## Task details
Repeat, word for word, every line from the line holding "431x265 pixels. Task: Click" through the final line of the entries below. Skip all pictures.

—————

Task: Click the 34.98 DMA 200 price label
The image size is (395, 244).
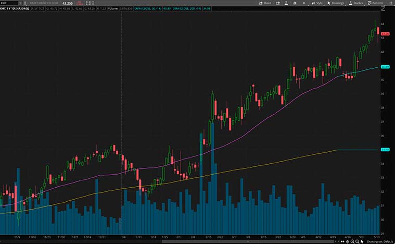Action: point(386,150)

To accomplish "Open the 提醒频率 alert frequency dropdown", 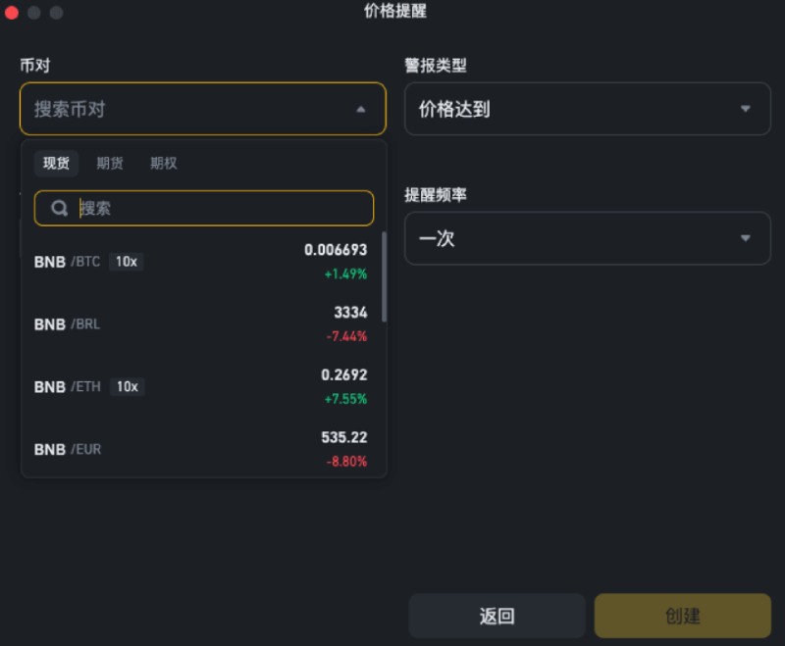I will 586,238.
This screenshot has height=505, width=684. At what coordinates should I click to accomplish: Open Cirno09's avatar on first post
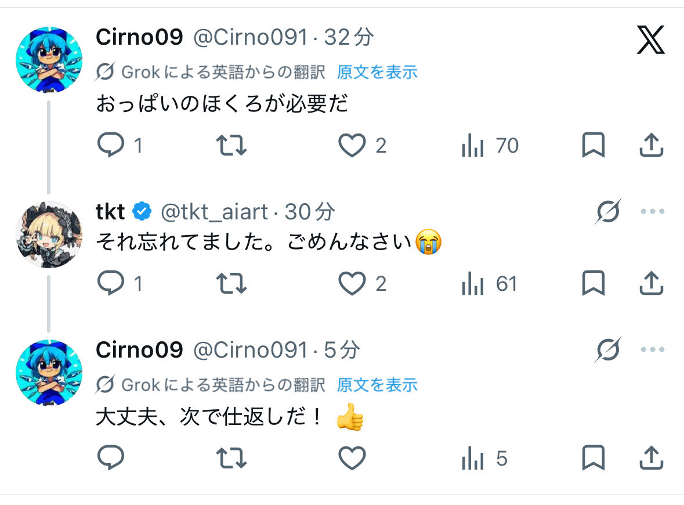49,60
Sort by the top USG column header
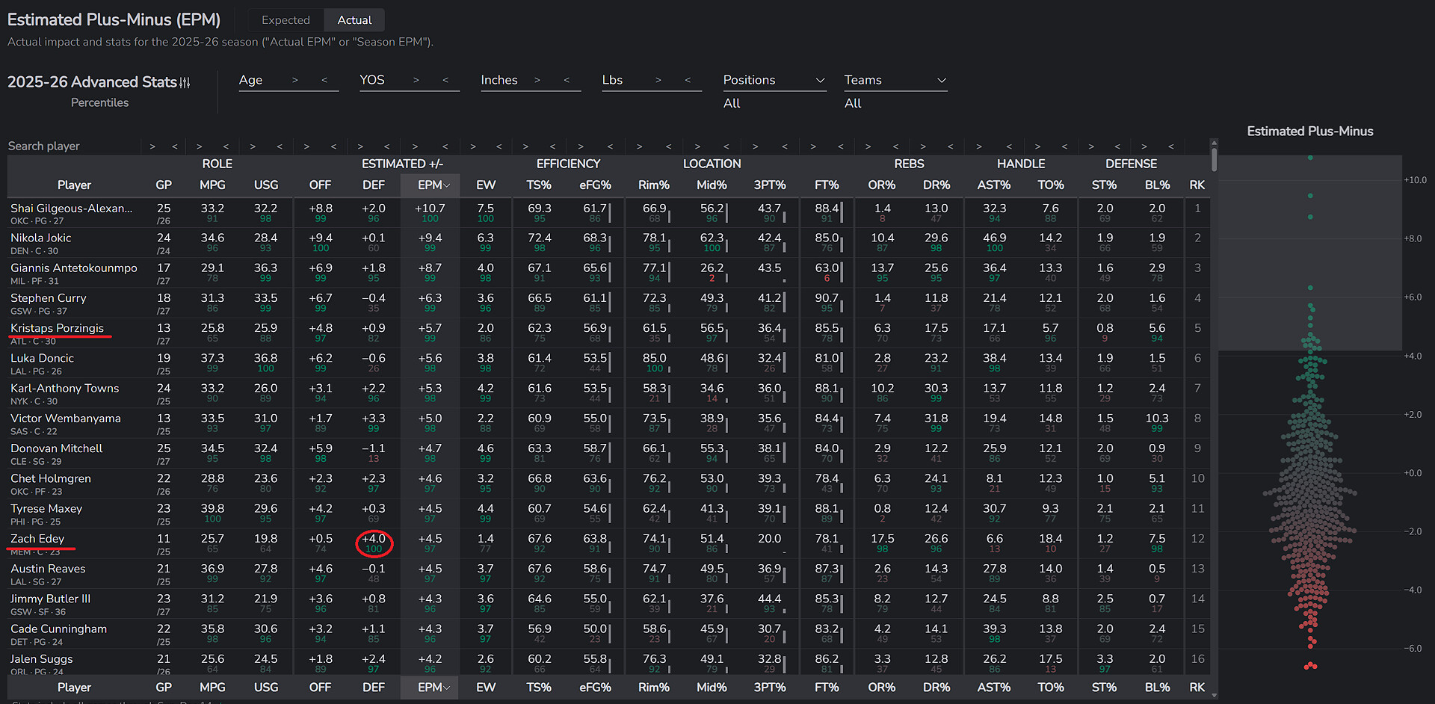 click(x=265, y=185)
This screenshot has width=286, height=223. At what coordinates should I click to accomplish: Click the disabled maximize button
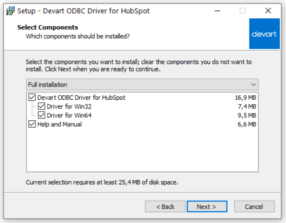point(242,11)
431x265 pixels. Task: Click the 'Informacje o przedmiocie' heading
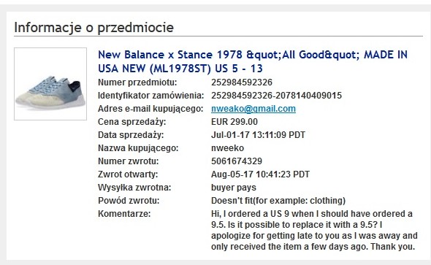94,28
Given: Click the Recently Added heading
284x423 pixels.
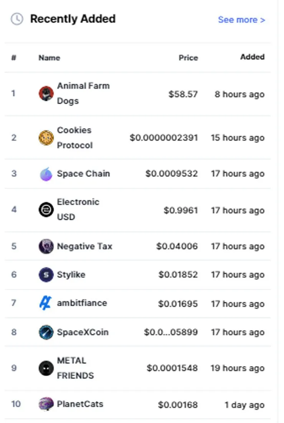Looking at the screenshot, I should (73, 19).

—————

## Answer to this problem
431x265 pixels. Task: Click the 'Informacje o przedmiocie' heading
94,28
Given: Click the Recently Added heading
284x423 pixels.
Looking at the screenshot, I should (73, 19).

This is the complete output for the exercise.